El momento agudiza la cuestión. La Directiva revisada sobre responsabilidad por productos debe transponerse al derecho alemán antes del 9 de diciembre de 2026, y moderniza cómo se aplica la responsabilidad al software y a los productos habilitados por IA. Una decisión judicial y una directiva no zanjan el asunto, y la apelación puede limitar o desestabilizar partes de este razonamiento. En conjunto, sin embargo, apuntan en la misma dirección: la era de tratar el resultado de la IA como un problema ajeno se está cerrando, y los directivos harían bien en planificar como si sus sistemas hablaran con la propia voz de la empresa.

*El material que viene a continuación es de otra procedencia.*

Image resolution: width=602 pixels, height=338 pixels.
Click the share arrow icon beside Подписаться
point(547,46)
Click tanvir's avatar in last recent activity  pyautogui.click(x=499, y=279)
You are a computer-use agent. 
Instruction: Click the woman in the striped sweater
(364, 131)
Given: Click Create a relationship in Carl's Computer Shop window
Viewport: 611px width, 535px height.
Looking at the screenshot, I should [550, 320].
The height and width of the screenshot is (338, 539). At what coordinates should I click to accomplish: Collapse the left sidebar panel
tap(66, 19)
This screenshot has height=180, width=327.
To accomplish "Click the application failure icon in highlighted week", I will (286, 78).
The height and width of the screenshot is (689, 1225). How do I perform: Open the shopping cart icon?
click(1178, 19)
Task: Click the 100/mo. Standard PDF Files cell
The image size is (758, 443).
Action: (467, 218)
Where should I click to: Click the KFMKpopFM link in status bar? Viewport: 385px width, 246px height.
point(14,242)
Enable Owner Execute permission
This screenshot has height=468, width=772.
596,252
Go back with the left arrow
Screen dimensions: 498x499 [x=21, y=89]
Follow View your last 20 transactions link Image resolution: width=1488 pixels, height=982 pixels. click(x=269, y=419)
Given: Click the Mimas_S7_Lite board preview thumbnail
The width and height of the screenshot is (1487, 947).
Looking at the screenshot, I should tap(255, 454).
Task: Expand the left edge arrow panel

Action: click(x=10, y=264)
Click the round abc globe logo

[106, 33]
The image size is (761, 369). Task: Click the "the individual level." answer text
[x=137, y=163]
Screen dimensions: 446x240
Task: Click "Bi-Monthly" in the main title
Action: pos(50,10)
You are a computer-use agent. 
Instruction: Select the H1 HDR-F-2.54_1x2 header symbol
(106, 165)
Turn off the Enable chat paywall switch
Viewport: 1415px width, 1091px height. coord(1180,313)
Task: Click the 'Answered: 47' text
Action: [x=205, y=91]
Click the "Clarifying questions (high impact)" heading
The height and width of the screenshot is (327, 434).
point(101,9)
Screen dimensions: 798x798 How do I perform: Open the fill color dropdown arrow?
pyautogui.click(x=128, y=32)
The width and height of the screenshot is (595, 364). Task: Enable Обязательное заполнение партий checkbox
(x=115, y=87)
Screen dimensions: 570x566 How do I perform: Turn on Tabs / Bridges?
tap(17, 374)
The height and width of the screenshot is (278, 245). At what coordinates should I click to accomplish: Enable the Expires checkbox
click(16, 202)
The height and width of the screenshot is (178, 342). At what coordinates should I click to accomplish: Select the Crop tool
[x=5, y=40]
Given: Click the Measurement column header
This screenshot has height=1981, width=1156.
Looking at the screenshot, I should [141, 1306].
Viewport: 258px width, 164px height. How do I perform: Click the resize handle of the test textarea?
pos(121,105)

Qué considera ahora un operador prudente

El primer paso sensato es un inventario, no el pánico. Identifica cada lugar donde tus sistemas generan texto que lee un cliente, un socio o un miembro del público, y anota cuáles de ellos pueden hacer afirmaciones factuales sobre personas o empresas identificables. Esas son las funciones que conllevan la exposición más aguda bajo un razonamiento como el del tribunal. A partir de ahí, las medidas sensatas que conviene sopesar incluyen la revisión humana en los resultados de mayor riesgo, registros internos claros de cómo se construyó y probó una función, recuperación que fundamente las respuestas en fuentes verificables y un etiquetado honesto que no exagere la precisión.

Nada de esto sustituye a un asesoramiento adaptado a tu situación, y tu propio abogado debería valorar cómo te afectan esta decisión, su apelación y la directiva entrante. El objetivo práctico es modesto y alcanzable: entender dónde habla tu IA en tu nombre, decidir cuáles de esos lugares estás dispuesto a respaldar y colocar controles donde el riesgo es real. Esa es una cuestión de gobernanza que un equipo directivo puede asumir, mucho antes de que se convierta en una cuestión de tribunal.